● **READING PASSAGE**
Factual and Procedural Background
1.
The practice of order flow payments
Schwab is a national discount securities brokerage firm which appellant used as his broker for the buying and selling of securities. When a customer authorizes Schwab to buy or sell securities, Schwab directs or routes the order to an exchange, a wholesale securities dealer or a “market maker.” Schwab charges a commission to its customer for its services. In a practice which became prevalent in the 1960’s and now is widespread in the industry, the wholesale dealers or market makers may give monetary and nonmonetary incentives to brokers such as Schwab to attract their business. Some incentives are in the form of credits, reciprocal privileges and other services, but most of these incentives are given in amounts proportionate to the numbers of shares in the orders, that is a few pennies per share.
(Dahl
v.
Charles Schwab & Co., Inc.
(Minn. 1996) 545 N.W.2d 918;
Shulick
v.
PaineWebber, Inc.
(Pa.Super.Ct. 1997) 700 A.2d 534.) These payments, known as “order flow payments” are now so prevalent that they can amount to millions of dollars per dealer. Moreover, with the advent of computer advances and automated trading systems, the practice of making order flow payments has become large scale and complex. Payments are measured in thousands of shares, and it is now difficult to ascertain what amounts are received for any individual transaction.
(Dahl
v.
Charles Schwab & Co., Inc.,
supra,
545 N.W.2d at p. 921;
Guice
v.
Charles Schwab & Co., Inc.
(1996) 89 N.Y.2d 31 [651 N.Y.S.2d 352, 674 N.E.2d 282, 284].)
2.
The nature of the complaint
Appellant’s complaint attacks the practice of order flow payments, claiming that the receipt of such remuneration by a broker is a violation of the broker’s fiduciary duties to its customers. The thrust of the complaint is that a broker which receives monetary and nonmonetary incentives from wholesale securities dealers will place its order with those dealers, without regard to the best interests of the customer. The complaint specifically deals with order flow payments received prior to October 2, 1995, since after that date, the Securities Exchange Commission (SEC) implemented new rules which specifically address the practice of order flow payments and the duties of brokers in disclosing such payments.
As amended, the complaint states causes of action for: (1) breach of fiduciary duty of full disclosure; (2) breach of fiduciary duty to avoid self-dealing; (3) a common count for money had and received; and (4) breach of implied covenant of good faith and fair dealing. McKey seeks an accounting of all moneys and credits received by Schwab, damages including the amount of all order flow payments made to Schwab, a forfeiture of all commissions earned by Schwab on the affected transactions, and costs and attorneys fees.
3.
Old rule 10b-10
From 1977 through October 1995, SEC rule 10b-10 (17 C.F.R. § 240.10b-10(a)(7) (hereinafter old rule 10b-10)) provided, in relevant part: “It shall be unlawful for any broker or dealer to effect for or with the account of a customer any transaction in, or to induce the purchase or sale by such customer of, any security . . . unless such broker or dealer, at or before completion of such transaction,
gives or sends to such customer written notification
disclosing: . . . [^ . . . flQ (7) If he is acting as agent for such customer, for some other person, or for both such customer and some other person, HD ... HQ (iii)

● **TASK INSTRUCTIONS**
• A. In the passage on order flow payments, write out the words starting with "The nature of" and going on through "disclosing such payments.", swapping "wholesale securities dealers" for "market makers".
• B. Answer these questions from the passage on order flow payments:
(i) What does Schwab charge its customer for its services?
(ii) In what decade did the practice of order flow incentives become prevalent?
(iii) After what date did the SEC implement new rules addressing order flow payments?
• C. Does each statement agree with the passage on order flow payments? Answer yes or no, quoting the deciding words.
(i) Most incentives are given in amounts proportionate to the number of shares in the orders.
(ii) The complaint deals with order flow payments received after October 2, 1995.
(iii) Old rule 10b-10 was in effect from 1977 through October 1995.

● **DATA ROWS**
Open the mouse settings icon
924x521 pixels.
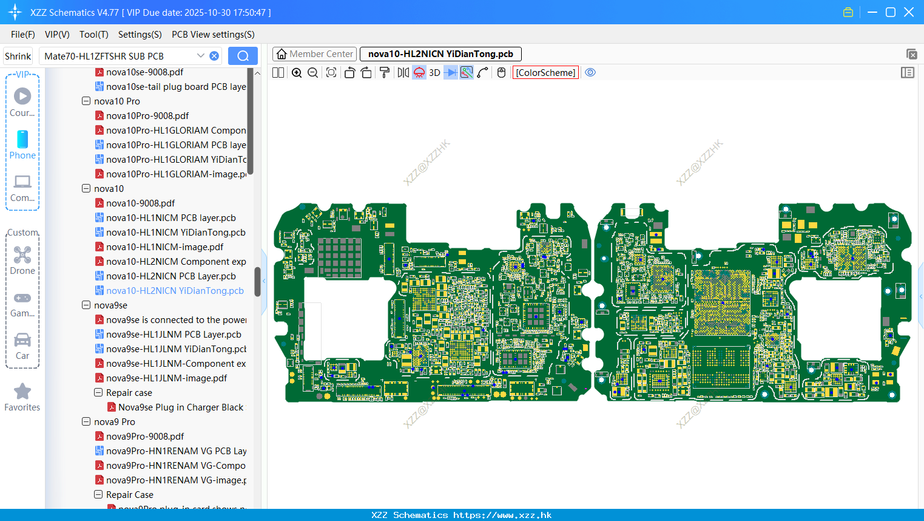pos(501,73)
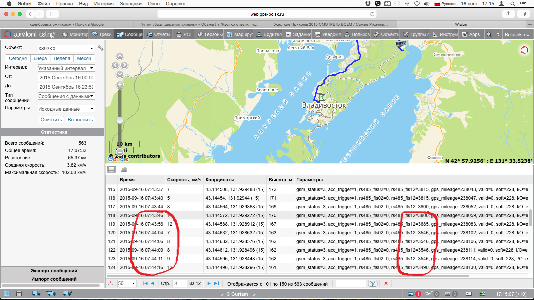The image size is (534, 300).
Task: Click the Выполнить button
Action: [80, 120]
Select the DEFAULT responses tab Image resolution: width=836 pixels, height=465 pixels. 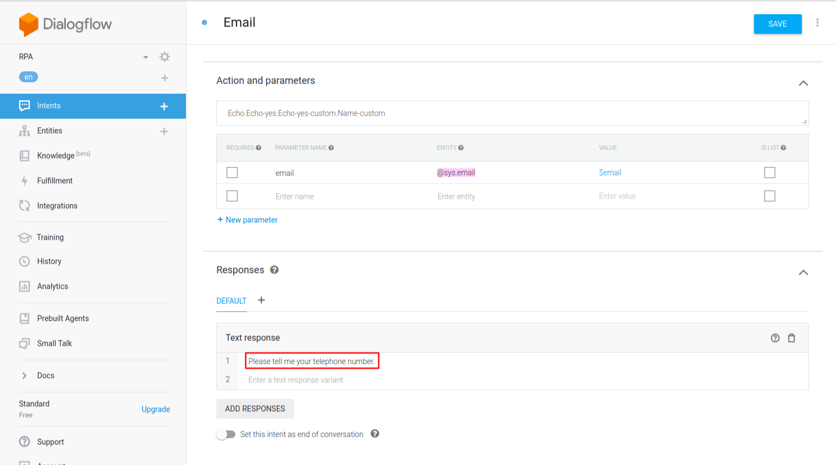coord(232,301)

● **ANSWERS**
• A.
The nature of the complaint
Appellant’s complaint attacks the practice of order flow payments, claiming that the receipt of such remuneration by a broker is a violation of the broker’s fiduciary duties to its customers. The thrust of the complaint is that a broker which receives monetary and nonmonetary incentives from market makers will place its order with those dealers, without regard to the best interests of the customer. The complaint specifically deals with order flow payments received prior to October 2, 1995, since after that date, the Securities Exchange Commission (SEC) implemented new rules which specifically address the practice of order flow payments and the duties of brokers in disclosing such payments.

• B.
(i) A commission.
(ii) The 1960's.
(iii) October 2, 1995.

• C.
(i) Yes: "most of these incentives are given in amounts proportionate to the numbers of shares in the orders"
(ii) No: "The complaint specifically deals with order flow payments received prior to October 2, 1995"
(iii) Yes: "From 1977 through October 1995"